Click-target data
»»
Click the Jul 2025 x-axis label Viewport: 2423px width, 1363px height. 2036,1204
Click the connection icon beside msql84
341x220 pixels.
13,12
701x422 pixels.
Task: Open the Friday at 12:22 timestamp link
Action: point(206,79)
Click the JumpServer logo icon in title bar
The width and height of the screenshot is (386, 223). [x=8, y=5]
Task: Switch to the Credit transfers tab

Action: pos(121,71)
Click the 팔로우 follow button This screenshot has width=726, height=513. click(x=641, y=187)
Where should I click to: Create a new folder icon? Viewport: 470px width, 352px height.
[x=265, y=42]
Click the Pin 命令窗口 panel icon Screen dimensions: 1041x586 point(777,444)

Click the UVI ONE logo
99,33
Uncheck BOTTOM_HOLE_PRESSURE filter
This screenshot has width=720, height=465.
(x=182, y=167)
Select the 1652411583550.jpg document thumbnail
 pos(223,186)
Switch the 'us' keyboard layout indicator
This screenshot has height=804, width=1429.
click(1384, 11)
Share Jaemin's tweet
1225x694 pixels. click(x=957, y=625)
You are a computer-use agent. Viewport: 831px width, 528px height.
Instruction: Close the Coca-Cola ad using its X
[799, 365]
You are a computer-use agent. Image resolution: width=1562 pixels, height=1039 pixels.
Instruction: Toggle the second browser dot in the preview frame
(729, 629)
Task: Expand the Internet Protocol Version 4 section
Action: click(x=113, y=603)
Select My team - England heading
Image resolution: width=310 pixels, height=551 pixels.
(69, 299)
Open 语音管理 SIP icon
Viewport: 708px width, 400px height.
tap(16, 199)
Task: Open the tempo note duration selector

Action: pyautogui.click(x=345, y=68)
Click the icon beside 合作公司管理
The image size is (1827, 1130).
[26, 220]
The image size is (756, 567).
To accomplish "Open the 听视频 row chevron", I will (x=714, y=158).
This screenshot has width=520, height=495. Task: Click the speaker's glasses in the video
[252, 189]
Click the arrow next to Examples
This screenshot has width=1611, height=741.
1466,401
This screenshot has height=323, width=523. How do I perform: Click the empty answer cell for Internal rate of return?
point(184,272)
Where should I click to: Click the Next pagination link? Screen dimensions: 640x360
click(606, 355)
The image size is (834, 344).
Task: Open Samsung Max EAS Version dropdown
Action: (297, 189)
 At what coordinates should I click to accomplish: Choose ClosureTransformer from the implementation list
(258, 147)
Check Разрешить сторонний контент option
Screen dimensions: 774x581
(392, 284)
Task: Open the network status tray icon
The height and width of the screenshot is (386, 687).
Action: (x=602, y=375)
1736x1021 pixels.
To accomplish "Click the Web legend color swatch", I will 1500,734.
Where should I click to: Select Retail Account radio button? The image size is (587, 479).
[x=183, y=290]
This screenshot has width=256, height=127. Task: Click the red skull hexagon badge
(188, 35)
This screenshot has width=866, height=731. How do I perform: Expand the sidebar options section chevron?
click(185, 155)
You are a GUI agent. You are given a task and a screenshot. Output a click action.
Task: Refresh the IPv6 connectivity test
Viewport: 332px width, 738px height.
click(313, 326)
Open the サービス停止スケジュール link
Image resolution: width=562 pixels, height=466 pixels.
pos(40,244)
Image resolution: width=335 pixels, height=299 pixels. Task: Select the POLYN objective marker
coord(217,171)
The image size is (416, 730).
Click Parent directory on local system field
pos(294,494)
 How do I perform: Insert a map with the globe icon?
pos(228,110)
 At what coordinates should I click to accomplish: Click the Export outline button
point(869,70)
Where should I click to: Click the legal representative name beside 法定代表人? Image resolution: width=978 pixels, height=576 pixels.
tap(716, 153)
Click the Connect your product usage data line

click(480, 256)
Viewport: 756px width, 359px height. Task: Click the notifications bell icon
««
**What is needed**
Reproduce the lines of the data above verbatim, starting at the line containing "Click the UVI ONE logo" and ending at the line containing "tap(16, 199)", with both of those lines included.

**Final result**
Click the UVI ONE logo
99,33
Uncheck BOTTOM_HOLE_PRESSURE filter
This screenshot has width=720, height=465.
(x=182, y=167)
Select the 1652411583550.jpg document thumbnail
 pos(223,186)
Switch the 'us' keyboard layout indicator
This screenshot has height=804, width=1429.
click(1384, 11)
Share Jaemin's tweet
1225x694 pixels. click(x=957, y=625)
You are a computer-use agent. Viewport: 831px width, 528px height.
Instruction: Close the Coca-Cola ad using its X
[799, 365]
You are a computer-use agent. Image resolution: width=1562 pixels, height=1039 pixels.
Instruction: Toggle the second browser dot in the preview frame
(729, 629)
Task: Expand the Internet Protocol Version 4 section
Action: click(x=113, y=603)
Select My team - England heading
Image resolution: width=310 pixels, height=551 pixels.
(69, 299)
Open 语音管理 SIP icon
Viewport: 708px width, 400px height.
tap(16, 199)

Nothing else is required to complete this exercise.